UBS Group (UBSG.SW) already has sufficient capital to meet Switzerland's proposed capital reforms when the group's existing reserves are taken into account, according to the Swiss central bank.
In its latest financial stability report released Thursday, the Swiss National Bank (SNBN.SW) said UBS' eligible common equity Tier 1 capital exceeds the fully applied capital requirements under the current "too-big-to-fail" regulations by $9 billion as of the first quarter of 2026.
The Swiss Federal Council's proposed changes are aimed at addressing weaknesses in the regulatory framework that became apparent following the crisis at collapsed lender Credit Suisse. The proposal includes requiring UBS to fully back its investments in foreign subsidiaries with its common equity tier 1 capital, which would lead to UBS increasing its CET1 capital by $20 billion.

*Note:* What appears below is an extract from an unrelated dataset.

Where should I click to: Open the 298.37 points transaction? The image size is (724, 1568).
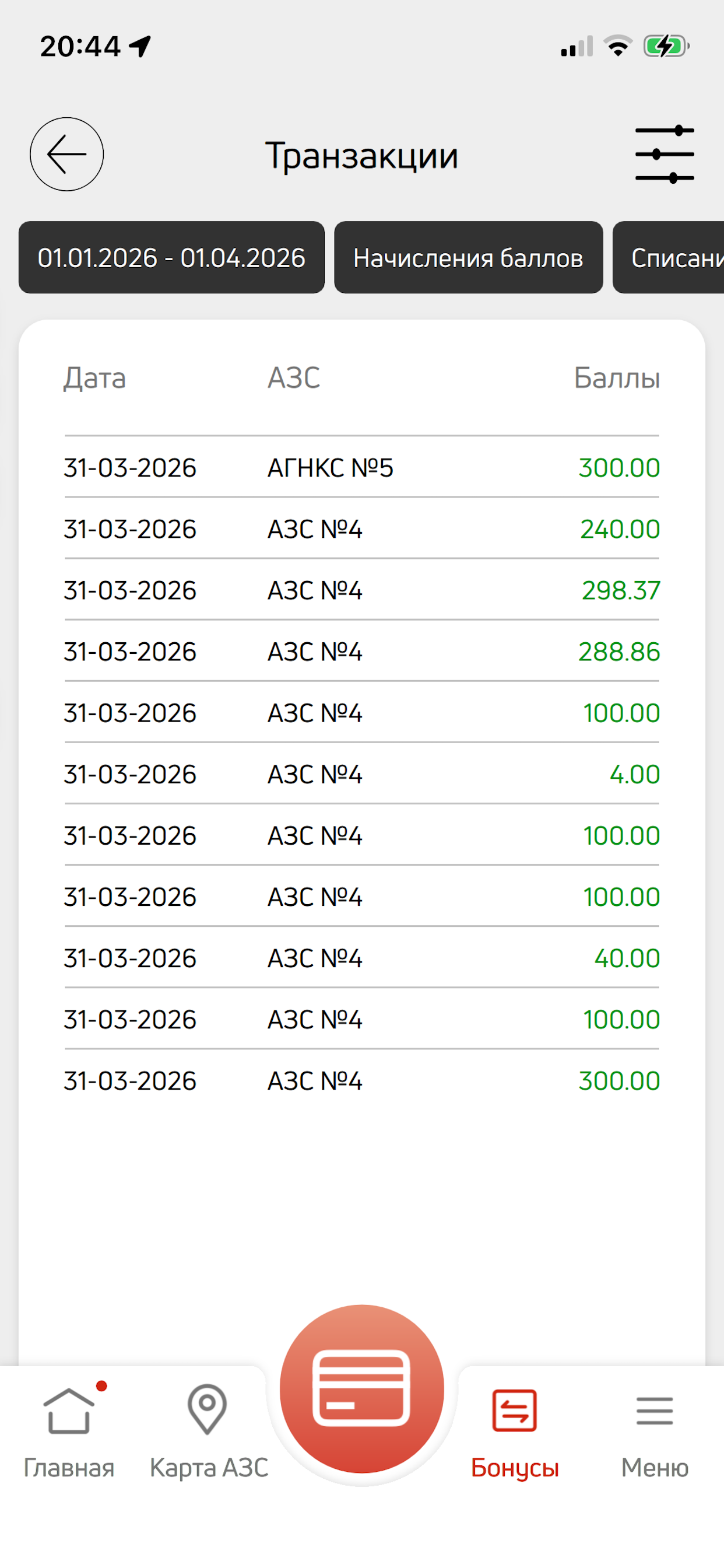(362, 590)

Taking into account the group's reserves and expected profits, as well as the seven-year transition period, the SNB said "UBS can be expected to be able to comply with the proposed capital measures, while continuing to distribute profits to its shareholders."
"A high resilience of UBS is particularly important for Switzerland considering the bank's size and its increased market share following the acquisition of Credit Suisse. With the implementation of the proposed reform, UBS will become more resilient, which will strengthen financial stability in Switzerland," the central bank added.
UBS has since expressed its disagreement with the council's proposed package of measures, saying in an April statement that it is "extreme, lacks international alignment and disregards concerns expressed by the majority of respondents to the government's consultations."
The legislative proposal is now being debated in parliament, with the amendments to the Capital Adequacy Ordinance set to take effect Jan. 1, 2027.